Cette dynamique exceptionnelle des relations bilatérales n'interdit pas les différences d'appréciation. Les États-Unis sont, comme d'autres, soucieux de leurs intérêts. À cet égard, je tiens à appeler votre attention sur plusieurs points.
En premier lieu, la politique étrangère américaine marque désormais une distinction nette entre les dossiers dans lesquels un intérêt stratégique ou existentiel est en jeu pour les Etats-Unis et le traitement des autres crises régionales. Le président Obama a lui-même indiqué dans le discours sur l'état de l'Union que Daech ne représentait pas une menace existentielle pour les Etats-Unis, ce qui a des implications sur la façon dont Washington voit la crise actuelle en Syrie.
En deuxième lieu, chacun sait désormais que les Etats-Unis investissent massivement dans les moyens de renseignement et le traitement des données dans le but de préserver leur sécurité. Cela peut conduire à des situations de tension avec les Etats européens comme nous l'avons observé récemment l'été dernier.
En troisième lieu, dans la compétition pour le développement des nouvelles technologies, les États-Unis tiennent à garder une avance, vue comme un élément essentiel de leur puissance.
En dernier lieu, en matière économique et commerciale, chacun doit être bien évidemment attentif à ses intérêts en parallèle des grandes opportunités qui peuvent exister entre l'Europe et les Etats-Unis. S'agissant des négociations du Partenariat Transatlantique sur le Commerce et l'Investissement (PTCI ou encore TAFTA), nous avons conscience que les États-Unis sont un partenaire économique majeur pour l'Union européenne, mais nous avons des intérêts offensifs et défensifs. Ces négociations seront cruciales pour l'avenir de nos relations.

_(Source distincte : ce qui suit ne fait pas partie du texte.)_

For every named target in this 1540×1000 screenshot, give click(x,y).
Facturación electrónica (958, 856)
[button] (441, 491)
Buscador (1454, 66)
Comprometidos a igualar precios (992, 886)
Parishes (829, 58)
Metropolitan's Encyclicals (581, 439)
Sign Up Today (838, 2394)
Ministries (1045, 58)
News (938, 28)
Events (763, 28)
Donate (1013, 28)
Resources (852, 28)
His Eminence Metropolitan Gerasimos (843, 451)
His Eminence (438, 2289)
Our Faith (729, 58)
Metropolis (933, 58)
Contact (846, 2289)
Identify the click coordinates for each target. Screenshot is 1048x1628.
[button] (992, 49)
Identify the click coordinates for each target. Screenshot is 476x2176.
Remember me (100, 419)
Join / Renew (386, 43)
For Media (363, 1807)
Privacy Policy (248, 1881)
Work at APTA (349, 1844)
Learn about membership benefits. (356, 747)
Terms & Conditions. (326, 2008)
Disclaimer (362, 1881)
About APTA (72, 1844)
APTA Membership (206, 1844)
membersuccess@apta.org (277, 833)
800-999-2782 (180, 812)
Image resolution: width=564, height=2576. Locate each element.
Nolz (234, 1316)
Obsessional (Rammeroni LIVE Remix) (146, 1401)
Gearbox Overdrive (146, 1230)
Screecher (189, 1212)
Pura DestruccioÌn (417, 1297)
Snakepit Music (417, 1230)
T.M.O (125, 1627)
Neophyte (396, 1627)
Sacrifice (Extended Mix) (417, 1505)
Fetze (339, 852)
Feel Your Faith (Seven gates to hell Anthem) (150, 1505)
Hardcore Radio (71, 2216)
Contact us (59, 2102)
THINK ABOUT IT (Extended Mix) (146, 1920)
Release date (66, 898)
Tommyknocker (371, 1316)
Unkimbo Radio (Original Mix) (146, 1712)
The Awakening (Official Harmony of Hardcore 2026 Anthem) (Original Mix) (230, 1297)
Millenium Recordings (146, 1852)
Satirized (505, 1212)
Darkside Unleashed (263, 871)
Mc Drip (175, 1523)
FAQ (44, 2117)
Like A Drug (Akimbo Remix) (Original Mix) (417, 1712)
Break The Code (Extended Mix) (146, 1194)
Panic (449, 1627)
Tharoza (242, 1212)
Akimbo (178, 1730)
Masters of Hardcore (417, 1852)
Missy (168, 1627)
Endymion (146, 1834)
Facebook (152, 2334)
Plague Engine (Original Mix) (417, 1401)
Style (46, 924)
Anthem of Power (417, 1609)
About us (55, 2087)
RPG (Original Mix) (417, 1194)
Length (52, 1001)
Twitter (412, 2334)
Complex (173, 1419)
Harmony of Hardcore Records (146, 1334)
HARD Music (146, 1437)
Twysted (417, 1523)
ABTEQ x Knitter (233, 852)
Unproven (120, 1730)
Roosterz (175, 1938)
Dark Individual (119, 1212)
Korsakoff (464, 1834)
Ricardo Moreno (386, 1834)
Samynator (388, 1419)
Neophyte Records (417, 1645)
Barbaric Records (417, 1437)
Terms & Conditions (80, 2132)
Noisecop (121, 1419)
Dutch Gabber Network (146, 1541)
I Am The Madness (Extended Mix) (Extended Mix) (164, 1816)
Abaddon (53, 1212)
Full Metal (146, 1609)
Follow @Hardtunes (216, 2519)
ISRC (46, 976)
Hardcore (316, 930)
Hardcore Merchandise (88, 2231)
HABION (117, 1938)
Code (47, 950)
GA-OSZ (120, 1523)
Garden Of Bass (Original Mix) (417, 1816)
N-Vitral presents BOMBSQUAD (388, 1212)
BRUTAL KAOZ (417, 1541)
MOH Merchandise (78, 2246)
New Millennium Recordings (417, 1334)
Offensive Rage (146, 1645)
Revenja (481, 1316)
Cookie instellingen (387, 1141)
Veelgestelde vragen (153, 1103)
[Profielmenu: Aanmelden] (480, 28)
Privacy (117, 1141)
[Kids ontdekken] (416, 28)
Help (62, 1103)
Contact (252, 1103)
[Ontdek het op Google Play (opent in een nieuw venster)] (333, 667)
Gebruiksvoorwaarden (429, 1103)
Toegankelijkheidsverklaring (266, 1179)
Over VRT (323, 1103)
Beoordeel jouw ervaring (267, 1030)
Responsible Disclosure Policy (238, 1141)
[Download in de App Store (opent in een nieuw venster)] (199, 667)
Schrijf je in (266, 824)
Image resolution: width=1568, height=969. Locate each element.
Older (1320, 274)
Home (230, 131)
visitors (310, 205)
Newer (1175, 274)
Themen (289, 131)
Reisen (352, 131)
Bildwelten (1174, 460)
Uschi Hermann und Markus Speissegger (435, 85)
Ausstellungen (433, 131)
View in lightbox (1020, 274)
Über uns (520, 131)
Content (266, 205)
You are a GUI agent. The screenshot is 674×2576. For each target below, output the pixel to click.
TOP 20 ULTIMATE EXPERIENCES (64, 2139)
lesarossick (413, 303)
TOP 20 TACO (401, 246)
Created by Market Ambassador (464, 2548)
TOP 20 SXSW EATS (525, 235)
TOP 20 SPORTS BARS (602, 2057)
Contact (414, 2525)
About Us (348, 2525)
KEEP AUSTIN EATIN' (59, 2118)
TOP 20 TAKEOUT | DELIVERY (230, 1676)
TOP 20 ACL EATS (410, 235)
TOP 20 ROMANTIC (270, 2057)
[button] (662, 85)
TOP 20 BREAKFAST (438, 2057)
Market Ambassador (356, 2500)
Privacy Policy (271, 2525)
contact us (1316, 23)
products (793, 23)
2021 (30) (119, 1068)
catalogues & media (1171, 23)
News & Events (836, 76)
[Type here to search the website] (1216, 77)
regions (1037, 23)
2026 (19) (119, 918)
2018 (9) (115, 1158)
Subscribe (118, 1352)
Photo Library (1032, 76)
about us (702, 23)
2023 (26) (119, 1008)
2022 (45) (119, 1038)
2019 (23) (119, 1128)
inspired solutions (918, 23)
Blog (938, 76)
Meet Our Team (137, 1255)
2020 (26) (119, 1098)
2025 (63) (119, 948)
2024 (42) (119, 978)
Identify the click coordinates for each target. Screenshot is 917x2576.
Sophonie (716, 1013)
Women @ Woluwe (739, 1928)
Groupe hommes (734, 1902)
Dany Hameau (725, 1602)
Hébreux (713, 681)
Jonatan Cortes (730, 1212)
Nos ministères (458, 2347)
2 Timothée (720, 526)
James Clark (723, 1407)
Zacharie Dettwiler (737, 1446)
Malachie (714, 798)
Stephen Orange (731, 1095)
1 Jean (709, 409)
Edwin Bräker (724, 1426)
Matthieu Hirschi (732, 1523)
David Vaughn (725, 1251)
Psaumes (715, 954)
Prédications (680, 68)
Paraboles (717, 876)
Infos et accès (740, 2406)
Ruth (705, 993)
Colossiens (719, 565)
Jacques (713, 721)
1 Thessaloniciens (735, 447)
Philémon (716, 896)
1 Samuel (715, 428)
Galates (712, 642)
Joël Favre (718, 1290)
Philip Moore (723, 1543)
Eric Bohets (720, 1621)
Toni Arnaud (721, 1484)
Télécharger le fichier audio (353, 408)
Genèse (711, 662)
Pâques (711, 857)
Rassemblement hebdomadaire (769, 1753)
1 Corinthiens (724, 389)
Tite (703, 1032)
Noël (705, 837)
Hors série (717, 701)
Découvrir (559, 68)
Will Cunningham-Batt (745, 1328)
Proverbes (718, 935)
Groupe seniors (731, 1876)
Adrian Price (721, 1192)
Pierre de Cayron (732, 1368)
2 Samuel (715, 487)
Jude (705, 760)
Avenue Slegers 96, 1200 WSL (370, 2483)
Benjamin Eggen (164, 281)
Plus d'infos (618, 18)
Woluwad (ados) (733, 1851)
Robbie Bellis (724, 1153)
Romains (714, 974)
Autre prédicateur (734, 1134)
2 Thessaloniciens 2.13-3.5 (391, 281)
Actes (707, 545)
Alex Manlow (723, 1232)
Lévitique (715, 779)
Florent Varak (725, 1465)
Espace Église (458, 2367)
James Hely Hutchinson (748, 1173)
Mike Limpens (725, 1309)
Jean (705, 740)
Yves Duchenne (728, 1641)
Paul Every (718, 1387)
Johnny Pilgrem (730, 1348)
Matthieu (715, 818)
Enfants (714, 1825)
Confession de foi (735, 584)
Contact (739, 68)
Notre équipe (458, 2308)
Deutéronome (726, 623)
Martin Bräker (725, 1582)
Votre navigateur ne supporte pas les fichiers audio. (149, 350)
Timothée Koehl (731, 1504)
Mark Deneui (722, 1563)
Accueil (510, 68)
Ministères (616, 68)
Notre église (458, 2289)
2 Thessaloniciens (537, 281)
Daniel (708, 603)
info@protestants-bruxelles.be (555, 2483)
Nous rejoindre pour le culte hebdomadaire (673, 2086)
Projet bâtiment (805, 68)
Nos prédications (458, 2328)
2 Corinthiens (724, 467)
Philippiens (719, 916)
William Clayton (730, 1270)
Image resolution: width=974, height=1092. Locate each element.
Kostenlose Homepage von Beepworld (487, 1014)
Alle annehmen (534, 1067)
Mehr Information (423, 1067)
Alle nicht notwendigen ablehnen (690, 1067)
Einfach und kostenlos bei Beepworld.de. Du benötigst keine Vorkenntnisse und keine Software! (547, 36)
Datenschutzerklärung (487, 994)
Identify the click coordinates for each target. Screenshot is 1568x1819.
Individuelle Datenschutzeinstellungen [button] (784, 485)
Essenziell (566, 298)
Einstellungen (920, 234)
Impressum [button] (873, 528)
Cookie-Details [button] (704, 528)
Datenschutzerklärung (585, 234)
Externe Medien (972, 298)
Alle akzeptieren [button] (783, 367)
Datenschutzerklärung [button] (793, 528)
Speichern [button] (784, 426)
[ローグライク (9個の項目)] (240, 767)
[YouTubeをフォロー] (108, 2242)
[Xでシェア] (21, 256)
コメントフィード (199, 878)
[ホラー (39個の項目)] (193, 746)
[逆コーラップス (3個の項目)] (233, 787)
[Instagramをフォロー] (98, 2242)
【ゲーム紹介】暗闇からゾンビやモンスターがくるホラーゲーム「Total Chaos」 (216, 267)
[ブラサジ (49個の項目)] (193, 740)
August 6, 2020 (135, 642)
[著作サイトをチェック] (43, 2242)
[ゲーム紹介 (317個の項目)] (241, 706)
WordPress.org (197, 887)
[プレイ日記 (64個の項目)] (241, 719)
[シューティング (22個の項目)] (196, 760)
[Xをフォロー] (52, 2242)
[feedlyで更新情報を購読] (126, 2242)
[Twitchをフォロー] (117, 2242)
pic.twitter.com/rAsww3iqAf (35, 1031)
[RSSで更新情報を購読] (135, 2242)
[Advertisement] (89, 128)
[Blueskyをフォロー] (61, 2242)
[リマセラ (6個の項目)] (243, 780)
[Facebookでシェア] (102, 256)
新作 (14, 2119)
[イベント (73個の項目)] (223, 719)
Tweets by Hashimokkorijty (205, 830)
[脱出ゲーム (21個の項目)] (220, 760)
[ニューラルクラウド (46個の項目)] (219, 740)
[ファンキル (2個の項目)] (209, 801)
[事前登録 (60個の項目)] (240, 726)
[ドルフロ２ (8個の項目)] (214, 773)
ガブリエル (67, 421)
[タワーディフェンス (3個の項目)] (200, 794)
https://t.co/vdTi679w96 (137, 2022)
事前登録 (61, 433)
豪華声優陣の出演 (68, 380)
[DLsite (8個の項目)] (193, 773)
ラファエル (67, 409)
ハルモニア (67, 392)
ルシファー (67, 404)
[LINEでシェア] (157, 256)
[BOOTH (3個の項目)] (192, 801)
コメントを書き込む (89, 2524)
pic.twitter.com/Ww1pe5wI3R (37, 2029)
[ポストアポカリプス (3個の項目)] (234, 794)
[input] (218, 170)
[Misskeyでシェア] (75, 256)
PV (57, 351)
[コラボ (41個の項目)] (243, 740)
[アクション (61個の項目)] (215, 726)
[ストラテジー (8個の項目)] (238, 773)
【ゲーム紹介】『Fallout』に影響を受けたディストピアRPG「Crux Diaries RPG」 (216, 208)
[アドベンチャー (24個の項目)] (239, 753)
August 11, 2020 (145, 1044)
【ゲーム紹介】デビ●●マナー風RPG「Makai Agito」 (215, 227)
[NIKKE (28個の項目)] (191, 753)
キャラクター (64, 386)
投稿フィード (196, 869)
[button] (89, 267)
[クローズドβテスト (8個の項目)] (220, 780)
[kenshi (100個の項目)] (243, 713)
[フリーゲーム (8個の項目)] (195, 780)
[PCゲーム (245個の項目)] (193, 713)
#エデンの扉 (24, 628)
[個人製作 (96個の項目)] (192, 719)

En conclusion, je ferai deux remarques : la France et les États-Unis sont des partenaires incontournables. Nous avons besoin l'un de l'autre, ce n'est pas un aveu de faiblesse que de l'admettre. Notre réponse est plus forte quand elle est commune. Cela n'enlève rien à notre liberté d'action et d'appréciation. Des différences d'appréciation demeurent sur un certain nombre de sujets : Cuba, le conflit israélo-palestinien, la réforme du Conseil de sécurité des Nations unies, les relations entre la Russie et l'Ukraine ou la Syrie.
Il faut se réjouir de la vitalité de la relation franco-américaine et ne pas seulement raisonner dans la logique d'une relation du faible au fort. Chaque pays est respectivement le premier partenaire de l'autre pour les investissements croisés ; les échanges entre les jeunes sont particulièrement dynamiques ; l'image de la France s'améliore — 79 % des Américains ont aujourd'hui une bonne image de la France, contre 39 % au coeur du différent de 2003 sur la guerre en Irak. Le groupe d'amitié avec la France au Congrès américain est celui qui compte le plus de membres, avec 110 membres.